**REQUIREMENT**.
Every line of the records below that holds the word "status" should be copied out.

**Saved entries**.
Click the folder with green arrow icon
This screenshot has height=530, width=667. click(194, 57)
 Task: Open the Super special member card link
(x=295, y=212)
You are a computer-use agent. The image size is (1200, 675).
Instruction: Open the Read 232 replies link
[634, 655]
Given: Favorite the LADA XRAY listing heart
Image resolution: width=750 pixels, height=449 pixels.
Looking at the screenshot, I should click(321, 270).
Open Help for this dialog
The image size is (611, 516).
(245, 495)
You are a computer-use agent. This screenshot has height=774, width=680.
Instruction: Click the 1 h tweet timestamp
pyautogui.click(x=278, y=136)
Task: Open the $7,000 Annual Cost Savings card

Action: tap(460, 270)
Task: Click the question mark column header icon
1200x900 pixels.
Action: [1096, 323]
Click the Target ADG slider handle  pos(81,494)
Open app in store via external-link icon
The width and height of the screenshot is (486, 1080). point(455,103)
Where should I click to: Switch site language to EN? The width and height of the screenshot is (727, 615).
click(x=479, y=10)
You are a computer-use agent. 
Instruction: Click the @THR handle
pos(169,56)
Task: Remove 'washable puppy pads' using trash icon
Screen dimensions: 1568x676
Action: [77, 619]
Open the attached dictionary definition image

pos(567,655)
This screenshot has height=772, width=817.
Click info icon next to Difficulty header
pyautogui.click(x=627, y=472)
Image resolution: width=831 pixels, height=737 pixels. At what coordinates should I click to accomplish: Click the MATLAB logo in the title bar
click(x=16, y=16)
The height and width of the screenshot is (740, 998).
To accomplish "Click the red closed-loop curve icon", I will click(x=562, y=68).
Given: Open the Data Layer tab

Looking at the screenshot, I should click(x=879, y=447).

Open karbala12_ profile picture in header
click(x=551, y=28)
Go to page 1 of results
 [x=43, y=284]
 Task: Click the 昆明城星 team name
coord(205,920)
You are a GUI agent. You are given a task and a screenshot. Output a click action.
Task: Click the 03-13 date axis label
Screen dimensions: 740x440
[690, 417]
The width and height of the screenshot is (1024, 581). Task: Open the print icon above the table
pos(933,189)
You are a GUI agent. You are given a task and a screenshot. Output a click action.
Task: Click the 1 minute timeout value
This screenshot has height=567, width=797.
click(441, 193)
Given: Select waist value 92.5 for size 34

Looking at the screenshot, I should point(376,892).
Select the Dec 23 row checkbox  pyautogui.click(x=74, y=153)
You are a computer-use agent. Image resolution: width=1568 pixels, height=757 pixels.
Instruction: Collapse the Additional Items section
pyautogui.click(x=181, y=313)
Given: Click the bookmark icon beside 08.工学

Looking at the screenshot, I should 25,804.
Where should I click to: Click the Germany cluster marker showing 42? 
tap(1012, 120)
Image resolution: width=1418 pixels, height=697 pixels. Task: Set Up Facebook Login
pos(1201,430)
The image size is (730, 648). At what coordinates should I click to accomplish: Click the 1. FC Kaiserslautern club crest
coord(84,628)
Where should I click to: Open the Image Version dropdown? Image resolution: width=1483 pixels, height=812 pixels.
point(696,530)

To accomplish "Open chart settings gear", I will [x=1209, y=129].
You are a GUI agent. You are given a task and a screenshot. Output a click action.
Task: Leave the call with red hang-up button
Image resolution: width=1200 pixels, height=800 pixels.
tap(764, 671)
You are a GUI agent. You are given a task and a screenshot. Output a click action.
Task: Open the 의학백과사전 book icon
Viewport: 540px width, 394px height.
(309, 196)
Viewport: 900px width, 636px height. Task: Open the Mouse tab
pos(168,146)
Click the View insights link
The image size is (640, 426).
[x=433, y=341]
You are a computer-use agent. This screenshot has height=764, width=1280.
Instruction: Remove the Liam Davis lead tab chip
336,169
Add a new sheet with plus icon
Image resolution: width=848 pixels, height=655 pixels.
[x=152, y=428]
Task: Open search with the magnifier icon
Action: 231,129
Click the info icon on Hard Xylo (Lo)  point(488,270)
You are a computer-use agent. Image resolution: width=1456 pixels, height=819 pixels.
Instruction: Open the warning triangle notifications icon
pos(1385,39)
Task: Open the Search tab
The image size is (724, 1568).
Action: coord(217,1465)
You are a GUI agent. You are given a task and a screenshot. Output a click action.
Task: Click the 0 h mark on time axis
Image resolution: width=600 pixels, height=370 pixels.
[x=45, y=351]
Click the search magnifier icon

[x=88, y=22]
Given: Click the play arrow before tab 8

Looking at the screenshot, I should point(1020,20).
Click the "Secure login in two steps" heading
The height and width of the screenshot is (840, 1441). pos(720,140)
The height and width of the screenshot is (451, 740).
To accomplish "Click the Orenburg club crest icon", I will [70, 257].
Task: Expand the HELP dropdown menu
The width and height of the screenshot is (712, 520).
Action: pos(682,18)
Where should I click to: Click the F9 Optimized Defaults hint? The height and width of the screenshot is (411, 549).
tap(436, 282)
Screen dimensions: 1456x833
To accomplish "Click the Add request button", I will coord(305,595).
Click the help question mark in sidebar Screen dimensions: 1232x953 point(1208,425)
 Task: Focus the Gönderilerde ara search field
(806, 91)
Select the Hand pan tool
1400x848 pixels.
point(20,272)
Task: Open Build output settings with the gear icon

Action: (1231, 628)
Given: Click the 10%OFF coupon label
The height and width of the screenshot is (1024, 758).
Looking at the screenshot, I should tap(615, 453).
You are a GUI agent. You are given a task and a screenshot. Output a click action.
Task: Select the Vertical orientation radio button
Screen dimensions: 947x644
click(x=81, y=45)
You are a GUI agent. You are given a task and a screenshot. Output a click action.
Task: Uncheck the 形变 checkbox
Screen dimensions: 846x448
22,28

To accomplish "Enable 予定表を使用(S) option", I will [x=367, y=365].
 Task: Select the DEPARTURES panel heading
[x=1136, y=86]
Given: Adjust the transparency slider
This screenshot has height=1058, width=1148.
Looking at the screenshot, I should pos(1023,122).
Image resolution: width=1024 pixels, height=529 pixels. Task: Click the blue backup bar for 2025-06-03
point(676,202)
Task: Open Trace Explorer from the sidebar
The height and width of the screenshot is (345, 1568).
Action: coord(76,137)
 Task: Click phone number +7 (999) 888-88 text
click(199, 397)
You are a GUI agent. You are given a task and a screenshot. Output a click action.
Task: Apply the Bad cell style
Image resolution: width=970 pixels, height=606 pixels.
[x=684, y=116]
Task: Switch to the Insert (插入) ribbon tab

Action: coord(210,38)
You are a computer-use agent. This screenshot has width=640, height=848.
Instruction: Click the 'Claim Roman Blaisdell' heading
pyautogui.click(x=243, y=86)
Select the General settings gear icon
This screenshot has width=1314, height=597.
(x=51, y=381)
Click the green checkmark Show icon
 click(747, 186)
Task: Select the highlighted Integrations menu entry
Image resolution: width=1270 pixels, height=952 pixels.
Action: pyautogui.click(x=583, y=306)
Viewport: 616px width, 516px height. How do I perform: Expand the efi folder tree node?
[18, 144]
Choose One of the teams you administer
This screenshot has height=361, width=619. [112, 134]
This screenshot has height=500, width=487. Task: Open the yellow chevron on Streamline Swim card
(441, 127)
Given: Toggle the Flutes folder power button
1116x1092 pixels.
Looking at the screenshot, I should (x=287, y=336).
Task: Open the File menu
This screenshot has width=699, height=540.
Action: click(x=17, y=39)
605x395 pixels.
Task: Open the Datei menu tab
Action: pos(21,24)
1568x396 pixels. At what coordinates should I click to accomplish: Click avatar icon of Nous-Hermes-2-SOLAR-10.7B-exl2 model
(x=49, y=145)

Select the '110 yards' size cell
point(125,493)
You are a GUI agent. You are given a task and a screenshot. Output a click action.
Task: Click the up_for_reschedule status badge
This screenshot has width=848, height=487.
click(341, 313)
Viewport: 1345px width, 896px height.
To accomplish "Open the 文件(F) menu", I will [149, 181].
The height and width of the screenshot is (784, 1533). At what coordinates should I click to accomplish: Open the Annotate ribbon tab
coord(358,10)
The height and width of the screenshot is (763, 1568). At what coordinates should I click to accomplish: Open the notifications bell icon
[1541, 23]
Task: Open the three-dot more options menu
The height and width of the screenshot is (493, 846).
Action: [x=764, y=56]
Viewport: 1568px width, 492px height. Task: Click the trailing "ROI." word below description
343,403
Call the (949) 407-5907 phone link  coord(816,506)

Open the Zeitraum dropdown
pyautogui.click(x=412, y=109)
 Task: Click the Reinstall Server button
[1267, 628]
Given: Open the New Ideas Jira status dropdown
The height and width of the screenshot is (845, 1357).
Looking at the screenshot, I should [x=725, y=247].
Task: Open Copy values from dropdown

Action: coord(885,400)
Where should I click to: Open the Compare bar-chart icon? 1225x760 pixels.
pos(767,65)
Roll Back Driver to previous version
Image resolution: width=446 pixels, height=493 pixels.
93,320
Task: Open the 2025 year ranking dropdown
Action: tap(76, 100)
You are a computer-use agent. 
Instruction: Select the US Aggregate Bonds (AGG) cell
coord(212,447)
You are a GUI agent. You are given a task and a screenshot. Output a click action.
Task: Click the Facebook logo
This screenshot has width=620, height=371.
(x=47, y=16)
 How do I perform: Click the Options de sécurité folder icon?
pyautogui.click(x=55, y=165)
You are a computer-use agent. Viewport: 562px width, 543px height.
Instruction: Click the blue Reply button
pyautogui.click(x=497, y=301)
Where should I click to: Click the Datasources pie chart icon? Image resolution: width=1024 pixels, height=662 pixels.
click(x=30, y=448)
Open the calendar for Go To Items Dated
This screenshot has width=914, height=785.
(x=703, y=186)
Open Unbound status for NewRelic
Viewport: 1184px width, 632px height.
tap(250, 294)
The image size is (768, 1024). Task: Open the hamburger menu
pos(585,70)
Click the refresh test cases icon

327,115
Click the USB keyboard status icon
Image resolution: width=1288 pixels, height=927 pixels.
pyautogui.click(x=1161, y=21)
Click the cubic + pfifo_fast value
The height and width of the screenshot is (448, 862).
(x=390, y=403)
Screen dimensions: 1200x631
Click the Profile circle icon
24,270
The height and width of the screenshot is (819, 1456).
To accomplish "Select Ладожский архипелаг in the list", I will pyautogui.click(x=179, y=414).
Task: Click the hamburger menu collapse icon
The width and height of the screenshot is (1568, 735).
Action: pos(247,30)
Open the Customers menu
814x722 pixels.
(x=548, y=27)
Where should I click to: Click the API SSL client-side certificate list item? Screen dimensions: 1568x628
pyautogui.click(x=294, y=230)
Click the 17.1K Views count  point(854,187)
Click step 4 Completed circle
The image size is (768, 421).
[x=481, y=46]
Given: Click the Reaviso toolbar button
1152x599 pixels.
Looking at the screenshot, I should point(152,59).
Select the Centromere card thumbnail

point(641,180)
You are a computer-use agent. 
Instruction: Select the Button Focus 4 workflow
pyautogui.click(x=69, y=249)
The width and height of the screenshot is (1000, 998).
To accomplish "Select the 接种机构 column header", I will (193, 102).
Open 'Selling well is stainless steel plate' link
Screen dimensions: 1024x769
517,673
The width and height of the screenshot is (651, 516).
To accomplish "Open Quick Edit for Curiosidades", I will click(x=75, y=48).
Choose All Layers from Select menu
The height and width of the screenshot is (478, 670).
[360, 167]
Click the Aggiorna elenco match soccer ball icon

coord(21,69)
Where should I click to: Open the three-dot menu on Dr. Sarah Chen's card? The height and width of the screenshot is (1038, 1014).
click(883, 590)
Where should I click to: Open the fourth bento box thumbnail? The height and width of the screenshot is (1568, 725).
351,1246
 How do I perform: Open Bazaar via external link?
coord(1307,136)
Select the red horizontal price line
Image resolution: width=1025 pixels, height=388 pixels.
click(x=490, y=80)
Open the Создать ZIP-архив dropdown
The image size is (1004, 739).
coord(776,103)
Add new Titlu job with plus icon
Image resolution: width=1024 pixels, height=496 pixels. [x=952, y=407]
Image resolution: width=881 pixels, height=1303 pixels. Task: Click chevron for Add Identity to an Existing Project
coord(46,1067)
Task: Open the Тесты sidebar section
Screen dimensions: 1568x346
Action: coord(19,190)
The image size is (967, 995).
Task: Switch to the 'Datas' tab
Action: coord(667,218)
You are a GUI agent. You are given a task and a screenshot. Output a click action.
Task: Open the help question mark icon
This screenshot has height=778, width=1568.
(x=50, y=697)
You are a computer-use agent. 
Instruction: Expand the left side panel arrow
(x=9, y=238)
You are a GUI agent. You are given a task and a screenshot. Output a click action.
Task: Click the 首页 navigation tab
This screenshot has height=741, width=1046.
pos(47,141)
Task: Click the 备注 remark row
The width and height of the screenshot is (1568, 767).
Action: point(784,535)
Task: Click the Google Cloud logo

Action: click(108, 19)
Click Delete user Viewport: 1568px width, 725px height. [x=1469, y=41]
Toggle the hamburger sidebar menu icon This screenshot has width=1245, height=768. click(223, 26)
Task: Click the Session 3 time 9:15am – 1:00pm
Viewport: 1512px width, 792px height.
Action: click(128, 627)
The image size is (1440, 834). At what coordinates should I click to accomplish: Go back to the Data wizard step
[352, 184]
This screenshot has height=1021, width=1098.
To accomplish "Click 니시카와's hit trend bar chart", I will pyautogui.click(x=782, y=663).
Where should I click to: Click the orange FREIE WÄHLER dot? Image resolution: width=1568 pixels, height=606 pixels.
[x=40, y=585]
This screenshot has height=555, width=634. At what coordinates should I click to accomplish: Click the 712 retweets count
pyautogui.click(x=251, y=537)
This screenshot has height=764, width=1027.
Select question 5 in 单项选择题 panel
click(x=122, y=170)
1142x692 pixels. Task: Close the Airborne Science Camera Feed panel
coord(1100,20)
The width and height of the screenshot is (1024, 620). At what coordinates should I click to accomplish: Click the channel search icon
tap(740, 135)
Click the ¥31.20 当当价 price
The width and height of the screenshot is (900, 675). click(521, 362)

**EXERCISE ANSWER**.
Task: Click the up_for_reschedule status badge
Given: Open the New Ideas Jira status dropdown
Open Unbound status for NewRelic
Click the USB keyboard status icon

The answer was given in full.